You very clearly stated what you want in the title, and then wrote a bunch of confusing stuff. Loose yourself from all the confusing stuff (this guy vs that guy, your family, etc etc etc) and go be single in Norway!

(But it does sound like you've gone through some heavy stuff. Put the guys on hold and see a therapist to get a handle on it instead, if you aren't already.)
posted by functionequalsform at 6:45 AM on June 25, 2017


There doesn't seem to be a question here. Is the question "Is it okay to break up with an otherwise great boyfriend because I want to enjoy and develop other aspects of my life while I'm 26 and enjoying my freedom and independence?"

Because yes, it is.
posted by DarlingBri at 6:46 AM on June 25, 2017


You can break up with anyone for any reason. Do it and enjoy Norway and get to know yourself!

I suggest learning a new hobby as you adjust to the single life - knitting is my favorite and the yarn in Norway is beautiful, cheap, and plentiful.
posted by sockermom at 6:51 AM on June 25, 2017


You have identified your problem - you didn't have a chance to grow up "naturally" instead of jumping from your parents' situation to serious relationships, and you regret what you missed.

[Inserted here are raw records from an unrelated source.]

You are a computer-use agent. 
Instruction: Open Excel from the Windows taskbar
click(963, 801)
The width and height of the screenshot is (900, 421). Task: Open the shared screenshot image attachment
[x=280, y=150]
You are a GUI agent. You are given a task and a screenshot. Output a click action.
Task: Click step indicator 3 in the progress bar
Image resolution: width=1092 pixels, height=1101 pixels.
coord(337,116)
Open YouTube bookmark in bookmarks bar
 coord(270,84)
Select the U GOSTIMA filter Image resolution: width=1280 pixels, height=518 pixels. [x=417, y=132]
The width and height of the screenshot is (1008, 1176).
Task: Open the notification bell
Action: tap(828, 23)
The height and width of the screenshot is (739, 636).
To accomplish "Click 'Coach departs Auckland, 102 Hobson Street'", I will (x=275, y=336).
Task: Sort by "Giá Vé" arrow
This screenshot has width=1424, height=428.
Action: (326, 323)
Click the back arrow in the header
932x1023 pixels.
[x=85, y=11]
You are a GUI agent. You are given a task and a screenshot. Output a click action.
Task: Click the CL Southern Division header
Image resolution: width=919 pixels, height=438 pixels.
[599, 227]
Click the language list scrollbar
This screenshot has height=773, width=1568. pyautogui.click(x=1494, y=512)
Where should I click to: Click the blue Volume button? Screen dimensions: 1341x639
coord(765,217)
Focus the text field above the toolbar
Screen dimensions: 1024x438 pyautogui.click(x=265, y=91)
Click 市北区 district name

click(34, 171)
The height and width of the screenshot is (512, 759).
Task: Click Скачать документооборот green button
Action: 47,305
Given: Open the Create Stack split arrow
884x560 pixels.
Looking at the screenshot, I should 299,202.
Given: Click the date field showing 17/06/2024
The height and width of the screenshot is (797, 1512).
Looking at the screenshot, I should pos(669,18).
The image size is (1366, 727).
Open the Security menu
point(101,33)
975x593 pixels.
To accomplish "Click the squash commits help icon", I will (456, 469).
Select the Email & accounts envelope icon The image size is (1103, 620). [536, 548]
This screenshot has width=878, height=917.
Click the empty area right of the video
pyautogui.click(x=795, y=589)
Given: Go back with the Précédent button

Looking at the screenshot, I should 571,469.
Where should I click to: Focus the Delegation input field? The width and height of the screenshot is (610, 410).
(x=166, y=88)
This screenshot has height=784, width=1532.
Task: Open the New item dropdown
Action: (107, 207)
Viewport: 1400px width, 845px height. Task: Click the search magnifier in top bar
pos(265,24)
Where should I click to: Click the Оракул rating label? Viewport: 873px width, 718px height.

You should break up with your boyfriend - better now than in five years when you've wasted each other's time.

Worth noting - not everyone has "adventures" as a young adult, and a friendship circle where people judge you because you haven't slept around a lot isn't a very healthy one, especially if people are grown adults. For instance, the majority of my friends didn't have a lot of hook-ups in youth, even the very good-looking ones - the people who are really sexual had more hook-ups, the people who are less sexual had fewer, and we're all doing okay. I mean, you want them so you should go out and pursue them, but don't let people convince you that this is the only way to have a happy life.
posted by Frowner at 6:51 AM on June 25, 2017


When people grow up in abusive or controlling families, it can be hard for them to find a true sense of self, because the reflections they get back from their parents are so distorted. That difficulty in finding self while in intense relationships with other people can continue into adulthood. I think that for people struggling with that, it makes total sense to take some time and get a better sense of self as a single person, so that they can take that knowledge back with them into relationships; with better self-knowledge, things like negotiating boundaries in relationship can get a bit easier and more healthy.